How Wales differs from England
| Feature | Wales | England |
|---|---|---|
| Number of bands | 9 (A–I) | 8 (A–H) |
| Valuation basis | 2003 values | 1991 values |
| 2026/27 referendum limit | 5% | 3% (+ 2% adult social care) |
| Administering body | Welsh Government settlement | DLUHC settlement |
| Discounts / exemptions | Single-person 25%; full exemptions vary by authority | Single-person 25% |
2026/27 increases — major Welsh authorities
| Authority | 2026/27 increase | Band D approx. |
|---|---|---|
| Cardiff | 4.95% | ~£1,820 |
| Swansea | 4.9% | ~£1,795 |
| Newport | 4.85% | ~£1,810 |
| Wrexham | 4.75% | ~£1,770 |
| Rhondda Cynon Taf | 5.0% | ~£1,840 |
Band D figures are approximate and based on publicly available council resolutions. Check your authority's website for the precise Band D rate for your area.
NHS Wales Funding 2026/27
Health is a devolved matter in Wales. NHS Wales is funded entirely by the Welsh Government from its block grant — separate from NHS England.
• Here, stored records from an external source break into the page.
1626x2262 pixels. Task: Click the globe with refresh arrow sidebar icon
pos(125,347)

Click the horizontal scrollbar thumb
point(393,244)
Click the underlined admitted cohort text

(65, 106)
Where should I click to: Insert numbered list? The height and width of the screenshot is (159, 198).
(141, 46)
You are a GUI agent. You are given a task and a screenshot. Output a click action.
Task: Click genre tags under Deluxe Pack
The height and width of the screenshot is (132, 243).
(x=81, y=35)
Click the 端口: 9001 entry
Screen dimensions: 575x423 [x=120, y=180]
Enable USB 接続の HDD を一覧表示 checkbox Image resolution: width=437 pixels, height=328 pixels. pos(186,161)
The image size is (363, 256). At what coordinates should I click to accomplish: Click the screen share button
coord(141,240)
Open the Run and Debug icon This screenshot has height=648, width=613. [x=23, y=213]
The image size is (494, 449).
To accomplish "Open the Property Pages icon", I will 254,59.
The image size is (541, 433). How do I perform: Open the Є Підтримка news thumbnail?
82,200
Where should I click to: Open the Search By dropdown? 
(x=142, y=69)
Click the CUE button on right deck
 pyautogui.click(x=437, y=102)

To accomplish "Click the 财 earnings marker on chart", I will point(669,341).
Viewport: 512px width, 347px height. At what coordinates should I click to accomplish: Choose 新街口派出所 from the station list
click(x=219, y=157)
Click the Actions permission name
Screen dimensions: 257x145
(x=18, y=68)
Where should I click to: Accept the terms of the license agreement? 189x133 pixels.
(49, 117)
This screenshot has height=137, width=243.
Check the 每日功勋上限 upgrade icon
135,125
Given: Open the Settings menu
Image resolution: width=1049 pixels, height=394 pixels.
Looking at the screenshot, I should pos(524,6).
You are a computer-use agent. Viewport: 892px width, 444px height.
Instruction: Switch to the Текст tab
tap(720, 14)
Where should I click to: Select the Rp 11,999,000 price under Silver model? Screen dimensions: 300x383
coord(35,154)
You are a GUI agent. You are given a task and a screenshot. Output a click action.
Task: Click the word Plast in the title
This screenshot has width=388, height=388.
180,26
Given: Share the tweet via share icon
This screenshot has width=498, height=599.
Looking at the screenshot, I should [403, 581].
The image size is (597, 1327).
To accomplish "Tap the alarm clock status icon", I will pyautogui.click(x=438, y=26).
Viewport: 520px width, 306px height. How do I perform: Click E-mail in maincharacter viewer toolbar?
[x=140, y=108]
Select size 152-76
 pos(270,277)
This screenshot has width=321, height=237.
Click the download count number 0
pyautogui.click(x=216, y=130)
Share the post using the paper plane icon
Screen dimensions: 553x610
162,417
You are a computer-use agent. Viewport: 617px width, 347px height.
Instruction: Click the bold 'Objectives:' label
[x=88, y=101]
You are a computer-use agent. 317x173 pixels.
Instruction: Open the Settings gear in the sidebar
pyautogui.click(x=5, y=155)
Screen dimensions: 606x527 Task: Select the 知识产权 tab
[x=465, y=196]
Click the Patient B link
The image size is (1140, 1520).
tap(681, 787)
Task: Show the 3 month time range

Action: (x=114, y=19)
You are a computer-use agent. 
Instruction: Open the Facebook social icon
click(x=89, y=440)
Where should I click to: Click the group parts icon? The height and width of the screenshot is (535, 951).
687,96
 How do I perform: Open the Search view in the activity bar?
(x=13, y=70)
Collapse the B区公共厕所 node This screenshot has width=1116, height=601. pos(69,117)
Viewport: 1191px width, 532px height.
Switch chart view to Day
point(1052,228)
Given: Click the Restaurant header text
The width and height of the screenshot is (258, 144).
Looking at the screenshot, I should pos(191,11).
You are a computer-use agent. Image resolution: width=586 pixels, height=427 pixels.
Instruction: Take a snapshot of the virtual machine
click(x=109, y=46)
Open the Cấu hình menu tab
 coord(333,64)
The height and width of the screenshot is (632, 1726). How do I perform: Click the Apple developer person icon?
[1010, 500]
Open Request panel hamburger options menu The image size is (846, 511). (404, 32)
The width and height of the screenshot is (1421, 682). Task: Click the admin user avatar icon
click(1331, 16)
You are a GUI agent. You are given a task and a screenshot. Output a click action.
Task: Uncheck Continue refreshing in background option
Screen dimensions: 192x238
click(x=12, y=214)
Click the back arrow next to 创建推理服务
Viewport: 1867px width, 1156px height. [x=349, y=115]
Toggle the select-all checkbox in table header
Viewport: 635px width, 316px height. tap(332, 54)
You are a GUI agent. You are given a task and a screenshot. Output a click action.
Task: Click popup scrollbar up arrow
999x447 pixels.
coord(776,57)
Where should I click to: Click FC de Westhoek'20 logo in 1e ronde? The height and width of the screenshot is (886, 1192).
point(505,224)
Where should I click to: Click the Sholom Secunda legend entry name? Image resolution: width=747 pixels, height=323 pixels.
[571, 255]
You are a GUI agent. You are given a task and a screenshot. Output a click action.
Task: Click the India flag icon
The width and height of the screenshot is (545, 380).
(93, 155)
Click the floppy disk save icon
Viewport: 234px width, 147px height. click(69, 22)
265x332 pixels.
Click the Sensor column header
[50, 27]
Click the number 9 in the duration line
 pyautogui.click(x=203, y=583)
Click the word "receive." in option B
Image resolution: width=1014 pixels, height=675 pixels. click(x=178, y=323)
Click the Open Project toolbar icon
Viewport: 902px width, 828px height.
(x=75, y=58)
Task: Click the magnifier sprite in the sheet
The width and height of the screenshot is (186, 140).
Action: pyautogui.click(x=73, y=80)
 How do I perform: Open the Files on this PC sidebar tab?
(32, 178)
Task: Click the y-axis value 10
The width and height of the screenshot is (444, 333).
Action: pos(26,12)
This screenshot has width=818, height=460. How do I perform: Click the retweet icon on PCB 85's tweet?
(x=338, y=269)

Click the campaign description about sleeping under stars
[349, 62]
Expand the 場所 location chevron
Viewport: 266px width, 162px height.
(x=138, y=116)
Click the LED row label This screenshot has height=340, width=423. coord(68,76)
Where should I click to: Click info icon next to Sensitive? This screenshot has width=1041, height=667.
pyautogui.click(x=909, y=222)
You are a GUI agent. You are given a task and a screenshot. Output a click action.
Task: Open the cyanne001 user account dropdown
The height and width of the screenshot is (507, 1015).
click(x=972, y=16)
The December 2025 Welsh Budget allocated significant additional resource to health to address persistent waiting list pressures following the COVID-19 pandemic.
NHS Wales operates through seven regional Health Boards (Aneurin Bevan, Cardiff and Vale, Cwm Taf Morgannwg, Betsi Cadwaladr, Hywel Dda, Powys Teaching, Swansea Bay) plus three NHS Trusts. The 2026/27 settlement represents the largest single-year increase in NHS Wales funding since 2010, in cash terms.
Unlike in England, prescriptions in Wales have been free since 2007 — this continues unchanged. NHS dentistry reform funding of £30 million was also included to address the shortage of NHS dental places following significant contractor exits from the NHS contract.
Welsh Language Public Services
The Welsh language (Cymraeg) is an official language in Wales alongside English. The Welsh Government's Cymraeg 2050 strategy targets one million Welsh speakers by 2050. The 2026/27 Budget allocates £45 million specifically to Welsh-language public services, a significant increase from the £31 million baseline in 2025/26.
| Programme | 2026/27 allocation |
|---|---|
| Welsh-medium childcare expansion (5,000 new places) | £18m |
| Welsh-language GP consultation services | £8m |
| Digital-first Welsh language services (government portals) | £9m |
| Welsh-medium secondary school places | £10m |
| Total Welsh language programme | £45m |
All new Welsh Government digital services must now comply with the Welsh Language Standards from day one of launch — a requirement introduced following the 2021 Welsh Language Measure review. Public bodies in Wales are legally required to provide Welsh-language services under the Welsh Language (Wales) Measure 2011 and Standards regulations.